このアプリを使えば、「色弱者の友達には世界がどんな風に見えているのか」をシミュレートすることができるのです。
アプリのダウンロード
アプリのダウンロードはこちらから。
- 色のシミュレータ - Google Play(Android)
- 色のシミュレータ - App Store(iOS)
「色のシミュレータ」で色弱者の見え方を理解する
アプリの起動時は「一般型色覚」、つまり、通常の色覚の人の見え方となっています。
このアプリの機能を知るには、まず最初に、左下の「C」「P」「D」「T」のボタンを押して、以下のような4分割画面にするのがオススメです。
ひとくちに「色弱」と言っても、見えない色の種類によって色んなタイプがあります。このアプリではその内の3タイプ「P(1型2色覚)」「D(2型2色覚)」「T(3型2色覚)」をシミュレートすることができます。
例えば、一般型色覚の人にはこの箱の色はオレンジ色に見えますが、「1型2色覚」「2型2色覚」では枯れ草色に、「3型2色覚」ではマゼンタっぽい色として知覚されている事が分かります。
また、色覚異常は見える、見えないの「0」か「100」かではなく、ある色が「見えづらい」というケースもあります。このアプリでは下の目のアイコンから、このような「見えづらさ」を設定、シミュレートすることもできるのです。
例えば、上の例では57%に設定していますが、先と異なり、「1型2色覚」「2型2色覚」では明るい茶色に、「3型2色覚」ではほぼマゼンタとして知覚されていることが分かるわけです。
試しに手を写してみました。結構違いがありますねー。
1度くらいは見た事がありそうな色覚検査の画像。通常色覚の方がこのカメラを通して見ると大変面白いと思います。

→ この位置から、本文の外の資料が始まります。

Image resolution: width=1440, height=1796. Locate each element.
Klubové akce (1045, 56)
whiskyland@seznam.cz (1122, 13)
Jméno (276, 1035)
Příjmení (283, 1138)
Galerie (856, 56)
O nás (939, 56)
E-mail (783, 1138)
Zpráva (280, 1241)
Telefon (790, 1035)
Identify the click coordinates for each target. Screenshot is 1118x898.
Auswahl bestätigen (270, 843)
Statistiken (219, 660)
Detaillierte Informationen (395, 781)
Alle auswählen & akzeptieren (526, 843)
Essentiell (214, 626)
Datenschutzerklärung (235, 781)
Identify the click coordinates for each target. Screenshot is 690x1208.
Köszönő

また、右下のカメラアイコンから写真を撮ることも可能です。
実は長年、色弱者の方へ配慮をしてきた、という話
アプリの紹介は以上ですが、ここで少しだけ色覚異常にまつわる話を。
実は当サイト「TeraDas」やその前身となったサイトでは、長年、色弱者の方々に配慮した配色・デザインを採用してきた経緯があります。

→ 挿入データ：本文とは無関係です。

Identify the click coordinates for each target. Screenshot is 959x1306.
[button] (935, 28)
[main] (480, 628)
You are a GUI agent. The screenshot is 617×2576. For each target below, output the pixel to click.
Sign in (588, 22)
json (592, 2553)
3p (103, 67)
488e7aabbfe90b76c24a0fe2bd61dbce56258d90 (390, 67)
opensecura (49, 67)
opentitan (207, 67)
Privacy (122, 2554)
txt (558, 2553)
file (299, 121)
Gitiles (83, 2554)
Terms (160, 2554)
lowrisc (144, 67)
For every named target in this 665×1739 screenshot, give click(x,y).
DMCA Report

当サイトの前身となるサイトのリリースは1996年。当時はまだウェブセーフカラーを意識する必要のある時代で、それと色覚障害への配慮、そしてデザイン性との並立は、なかなかに面倒だった記憶があります。
今ではお絵描きアプリにもカラーアクセシビリティへ配慮したツールが用意されている場合がありますし、また、今回紹介したアプリだけでなく、Android では色弱者の見え方をシミュレートできる機能が標準搭載されているなど、道具の幅は広がっている状況です。
僕は当時から、「色覚障害者へ配慮することは、色弱者でない一般の方の見やすさにも繋がる」との持論を持っています。昔は、そのような話を他で聞く機会はほとんどありませんでしたが、現在ではそのような考え方が広まり、嬉しく感じているところです。